Bitcoin MVRV Z-Score Nears Bear Bottom Threshold After Selloff

Editorial illustration for: Bitcoin's Key Market Indicator Nears Bear Bottom Threshold After Selloff

In brief

  • Bitcoin's MVRV Z-Score at 0.24, nearing green zone tied to past cycle bottoms
  • Major bitcoin bottoms have coincided with Z-Score touching or dipping below zero
  • Long-term and short-term holder MVRV metrics show no convergence yet, suggesting further downside

The Z-Score and Fair Value

The MVRV Z-Score measures the gap between market value and realized value. When the market price is far above fair value, bitcoin is considered expensive relative to its own history. When the market price falls toward or below fair value, bitcoin is cheap.

Realized price is obtained by averaging the prices of every bitcoin since the last time it was transacted onchain. This figure is widely considered close to bitcoin's intrinsic fair value—a baseline that doesn't shift with daily price swings.

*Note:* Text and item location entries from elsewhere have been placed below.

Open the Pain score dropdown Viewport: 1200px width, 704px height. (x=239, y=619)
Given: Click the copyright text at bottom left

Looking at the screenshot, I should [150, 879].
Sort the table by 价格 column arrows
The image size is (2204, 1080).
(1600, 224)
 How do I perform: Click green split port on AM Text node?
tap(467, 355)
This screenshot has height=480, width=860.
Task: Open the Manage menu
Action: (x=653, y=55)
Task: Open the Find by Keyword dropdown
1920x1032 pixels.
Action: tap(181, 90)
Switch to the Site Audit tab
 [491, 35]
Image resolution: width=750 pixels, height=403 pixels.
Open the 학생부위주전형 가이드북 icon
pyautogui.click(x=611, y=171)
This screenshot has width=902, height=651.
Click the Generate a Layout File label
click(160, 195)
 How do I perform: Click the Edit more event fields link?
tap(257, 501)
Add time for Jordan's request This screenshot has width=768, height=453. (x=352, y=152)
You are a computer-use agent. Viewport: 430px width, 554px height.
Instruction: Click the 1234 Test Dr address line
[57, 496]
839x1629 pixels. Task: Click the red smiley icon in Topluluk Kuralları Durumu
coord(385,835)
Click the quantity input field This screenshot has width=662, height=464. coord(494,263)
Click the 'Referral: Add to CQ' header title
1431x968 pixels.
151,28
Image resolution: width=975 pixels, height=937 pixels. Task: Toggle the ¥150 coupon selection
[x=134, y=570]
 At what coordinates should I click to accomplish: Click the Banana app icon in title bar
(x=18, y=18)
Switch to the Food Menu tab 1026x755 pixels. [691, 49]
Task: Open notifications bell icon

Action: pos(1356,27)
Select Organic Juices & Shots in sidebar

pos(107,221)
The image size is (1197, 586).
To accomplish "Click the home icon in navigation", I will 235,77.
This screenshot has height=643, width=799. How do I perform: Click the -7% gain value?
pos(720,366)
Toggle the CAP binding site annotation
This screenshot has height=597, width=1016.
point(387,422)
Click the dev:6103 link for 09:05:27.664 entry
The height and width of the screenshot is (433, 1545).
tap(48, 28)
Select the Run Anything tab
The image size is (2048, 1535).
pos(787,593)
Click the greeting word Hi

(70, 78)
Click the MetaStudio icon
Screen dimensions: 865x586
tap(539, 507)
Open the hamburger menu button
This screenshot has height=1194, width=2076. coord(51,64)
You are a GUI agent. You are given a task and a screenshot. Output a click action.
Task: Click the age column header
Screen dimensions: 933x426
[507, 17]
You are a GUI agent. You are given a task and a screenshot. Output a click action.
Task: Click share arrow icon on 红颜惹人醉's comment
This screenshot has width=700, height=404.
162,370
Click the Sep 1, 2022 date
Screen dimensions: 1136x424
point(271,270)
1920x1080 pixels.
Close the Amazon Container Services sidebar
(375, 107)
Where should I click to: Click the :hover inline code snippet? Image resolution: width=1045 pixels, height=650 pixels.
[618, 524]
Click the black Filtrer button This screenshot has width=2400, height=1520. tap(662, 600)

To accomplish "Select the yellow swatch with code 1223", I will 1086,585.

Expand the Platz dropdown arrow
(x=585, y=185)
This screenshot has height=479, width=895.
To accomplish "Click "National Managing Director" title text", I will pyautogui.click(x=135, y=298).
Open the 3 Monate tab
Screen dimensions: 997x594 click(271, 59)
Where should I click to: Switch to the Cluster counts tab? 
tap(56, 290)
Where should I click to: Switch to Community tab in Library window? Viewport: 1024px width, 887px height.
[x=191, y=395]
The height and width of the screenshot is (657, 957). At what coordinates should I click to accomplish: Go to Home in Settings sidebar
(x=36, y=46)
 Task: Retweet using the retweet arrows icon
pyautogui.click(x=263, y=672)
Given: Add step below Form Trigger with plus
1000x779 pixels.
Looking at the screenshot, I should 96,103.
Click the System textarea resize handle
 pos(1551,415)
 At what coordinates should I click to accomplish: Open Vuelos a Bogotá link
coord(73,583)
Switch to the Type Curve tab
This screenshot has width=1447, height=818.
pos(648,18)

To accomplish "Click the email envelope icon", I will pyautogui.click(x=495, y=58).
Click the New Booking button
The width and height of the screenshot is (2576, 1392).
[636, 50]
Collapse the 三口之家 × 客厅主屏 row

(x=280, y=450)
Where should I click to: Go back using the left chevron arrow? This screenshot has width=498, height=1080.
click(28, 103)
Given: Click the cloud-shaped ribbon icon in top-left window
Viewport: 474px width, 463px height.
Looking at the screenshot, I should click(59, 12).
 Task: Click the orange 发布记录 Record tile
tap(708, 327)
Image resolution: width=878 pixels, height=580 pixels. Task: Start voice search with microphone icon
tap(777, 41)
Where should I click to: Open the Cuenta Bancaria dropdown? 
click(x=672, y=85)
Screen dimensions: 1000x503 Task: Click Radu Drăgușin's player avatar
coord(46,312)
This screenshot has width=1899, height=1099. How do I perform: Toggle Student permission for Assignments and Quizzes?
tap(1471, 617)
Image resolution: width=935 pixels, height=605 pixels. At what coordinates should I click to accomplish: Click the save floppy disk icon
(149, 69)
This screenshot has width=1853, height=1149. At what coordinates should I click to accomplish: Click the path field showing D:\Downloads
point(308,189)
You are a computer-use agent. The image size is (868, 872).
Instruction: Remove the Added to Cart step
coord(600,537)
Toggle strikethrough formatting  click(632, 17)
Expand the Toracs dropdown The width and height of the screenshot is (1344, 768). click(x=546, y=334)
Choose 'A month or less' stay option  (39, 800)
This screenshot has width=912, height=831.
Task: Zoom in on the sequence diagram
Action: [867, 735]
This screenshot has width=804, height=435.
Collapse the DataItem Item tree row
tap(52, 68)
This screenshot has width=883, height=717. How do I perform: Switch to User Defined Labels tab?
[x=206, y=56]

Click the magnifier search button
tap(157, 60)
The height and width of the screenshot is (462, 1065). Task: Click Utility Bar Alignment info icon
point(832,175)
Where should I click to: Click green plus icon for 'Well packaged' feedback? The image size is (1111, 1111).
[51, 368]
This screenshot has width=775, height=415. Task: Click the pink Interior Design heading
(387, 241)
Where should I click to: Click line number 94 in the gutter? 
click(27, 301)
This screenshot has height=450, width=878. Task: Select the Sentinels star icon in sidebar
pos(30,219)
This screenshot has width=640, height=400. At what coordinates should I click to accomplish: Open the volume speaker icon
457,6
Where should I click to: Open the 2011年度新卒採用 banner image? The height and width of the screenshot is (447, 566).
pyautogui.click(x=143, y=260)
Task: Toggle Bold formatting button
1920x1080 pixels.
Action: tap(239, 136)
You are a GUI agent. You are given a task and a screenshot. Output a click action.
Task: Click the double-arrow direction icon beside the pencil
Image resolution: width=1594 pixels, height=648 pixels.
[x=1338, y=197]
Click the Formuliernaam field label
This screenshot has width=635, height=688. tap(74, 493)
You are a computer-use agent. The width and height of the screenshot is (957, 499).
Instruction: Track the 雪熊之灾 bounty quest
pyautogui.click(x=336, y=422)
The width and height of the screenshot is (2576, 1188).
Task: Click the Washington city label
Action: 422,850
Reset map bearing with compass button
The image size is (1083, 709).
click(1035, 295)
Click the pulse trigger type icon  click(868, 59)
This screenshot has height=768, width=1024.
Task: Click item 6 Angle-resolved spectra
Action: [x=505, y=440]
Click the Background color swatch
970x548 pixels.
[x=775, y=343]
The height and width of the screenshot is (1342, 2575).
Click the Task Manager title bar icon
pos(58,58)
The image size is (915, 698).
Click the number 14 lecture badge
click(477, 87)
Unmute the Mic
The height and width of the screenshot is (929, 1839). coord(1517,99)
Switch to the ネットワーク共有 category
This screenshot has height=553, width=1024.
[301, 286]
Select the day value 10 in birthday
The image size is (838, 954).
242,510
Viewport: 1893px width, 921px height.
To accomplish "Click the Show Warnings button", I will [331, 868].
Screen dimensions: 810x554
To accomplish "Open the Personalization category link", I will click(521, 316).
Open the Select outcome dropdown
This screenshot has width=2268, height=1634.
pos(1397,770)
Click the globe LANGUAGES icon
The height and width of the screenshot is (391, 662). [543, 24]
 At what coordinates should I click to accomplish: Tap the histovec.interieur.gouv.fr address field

Historical Bottoms and Current Levels

Every major bitcoin cycle bottom has coincided with the Z-Score touching or briefly dipping below zero (into the green zone, in the chart). Most recently, the Z-Score fell below zero in the second half of 2022, marking a price bottom that preceded a three-year bull run.

According to BitBo, the Z-Score is currently at 0.24, just above the upper boundary of the historically significant green zone. That proximity suggests the market is getting closer to fair value—but not there yet.

The Holder Divergence Question

A second layer of analysis reveals why further downside may still be coming. Long-Term Holder MVRV and Short-Term Holder MVRV have not yet converged. When these two metrics close the gap, historically a major cycle low forms, as seen in 2015, 2019, and 2022.

Currently, Short-Term Holder MVRV stands at 0.84, while Long-Term Holder MVRV remains elevated at 1.29. That gap matters. Long-term holders are sitting on relatively large unrealized profits, indicating further downside in bitcoin may be required before a typical bear market bottom is established.

The narrative isn't one of panic—it's one of proximity. The worst may be behind us. But the final capitulation may not be.